= Police des Vins =

The police des vins were a set of codes and business practices set up in the 13th and 14th century that govern the wine trade within the region of Bordeaux and the use of its port by neighboring areas. The codes were aimed at giving Bordeaux wine a position of dominance over the region and in the English wine market.

The codes had a particular effect on the wines from the Languedoc area, whose wines could not travel down the Garonne river to be sold in Bordeaux until after December 1. This caused those growers to miss the busiest season for trade when prices were at a premium. This sharply disadvantaged the competition for Bordeaux wine.

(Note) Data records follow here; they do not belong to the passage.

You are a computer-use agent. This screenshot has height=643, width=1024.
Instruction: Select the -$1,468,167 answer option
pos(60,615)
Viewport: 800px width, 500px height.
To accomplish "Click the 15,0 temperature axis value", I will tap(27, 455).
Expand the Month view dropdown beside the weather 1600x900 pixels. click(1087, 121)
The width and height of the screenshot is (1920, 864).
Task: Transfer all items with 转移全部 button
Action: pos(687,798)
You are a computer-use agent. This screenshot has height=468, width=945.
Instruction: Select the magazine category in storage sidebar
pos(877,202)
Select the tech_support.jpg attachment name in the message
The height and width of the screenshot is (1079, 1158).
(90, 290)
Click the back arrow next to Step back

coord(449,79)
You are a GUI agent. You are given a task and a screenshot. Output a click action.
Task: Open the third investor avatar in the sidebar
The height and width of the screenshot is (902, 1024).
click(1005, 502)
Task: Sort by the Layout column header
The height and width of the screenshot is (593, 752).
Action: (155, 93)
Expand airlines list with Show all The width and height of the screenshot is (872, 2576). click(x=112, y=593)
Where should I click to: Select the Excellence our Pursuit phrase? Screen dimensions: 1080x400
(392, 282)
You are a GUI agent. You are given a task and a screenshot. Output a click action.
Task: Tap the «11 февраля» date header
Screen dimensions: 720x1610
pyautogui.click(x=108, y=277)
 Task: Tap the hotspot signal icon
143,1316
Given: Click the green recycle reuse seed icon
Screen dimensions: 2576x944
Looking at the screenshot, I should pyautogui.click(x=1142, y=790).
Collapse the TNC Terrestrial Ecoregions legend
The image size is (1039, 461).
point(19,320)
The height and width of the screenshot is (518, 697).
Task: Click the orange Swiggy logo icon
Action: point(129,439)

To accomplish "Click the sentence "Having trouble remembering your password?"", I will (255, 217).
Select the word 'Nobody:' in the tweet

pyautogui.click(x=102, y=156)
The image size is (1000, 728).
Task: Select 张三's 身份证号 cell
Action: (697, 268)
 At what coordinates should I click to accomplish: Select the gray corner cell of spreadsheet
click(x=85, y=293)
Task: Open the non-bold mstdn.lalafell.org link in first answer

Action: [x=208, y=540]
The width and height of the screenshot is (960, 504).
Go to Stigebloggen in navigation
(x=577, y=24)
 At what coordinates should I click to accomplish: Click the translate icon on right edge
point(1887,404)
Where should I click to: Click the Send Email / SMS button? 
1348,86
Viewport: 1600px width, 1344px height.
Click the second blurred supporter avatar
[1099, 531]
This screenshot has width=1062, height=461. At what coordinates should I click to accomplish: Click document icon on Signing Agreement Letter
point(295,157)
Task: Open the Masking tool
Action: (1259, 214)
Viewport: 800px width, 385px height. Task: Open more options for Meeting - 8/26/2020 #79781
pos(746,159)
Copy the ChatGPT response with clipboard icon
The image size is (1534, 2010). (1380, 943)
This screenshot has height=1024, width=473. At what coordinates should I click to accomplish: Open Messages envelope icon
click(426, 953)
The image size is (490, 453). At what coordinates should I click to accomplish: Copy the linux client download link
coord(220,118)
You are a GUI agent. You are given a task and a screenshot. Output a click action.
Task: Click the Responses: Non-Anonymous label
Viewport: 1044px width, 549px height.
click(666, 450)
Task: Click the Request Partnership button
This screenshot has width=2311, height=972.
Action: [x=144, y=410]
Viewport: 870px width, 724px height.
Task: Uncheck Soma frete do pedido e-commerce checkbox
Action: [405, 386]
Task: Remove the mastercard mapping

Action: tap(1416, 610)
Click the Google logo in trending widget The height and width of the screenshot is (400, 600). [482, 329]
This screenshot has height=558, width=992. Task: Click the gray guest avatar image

Turgot, the minister of finance under Louis XVI, described the effect of this arrangement in the 18th century: "The conduct of this set of rules, most artfully devised to guarantee to the bourgeois of Bordeaux, the owners of the local vineyards, the highest price for their own wines, and to the disadvantage the growers of all the other southern provinces."

==Grand Coutume==
The Grande Coutume (in English the Great Custom) was a principal export tariff imposed by the Plantagenets on products from their holdings in Gascony, Bordeaux and Poitou regions. In 1203, King John of England exempted the towns of Bordeaux, Bayonne and Dax from the tax in exchange for support against King Philip II of France. The following year, the towns of La Rochelle and Poitou were also granted exemption.

The lifting of the tax allowed for open access of Bordeaux wine to the English market, greatly increasing its prominence.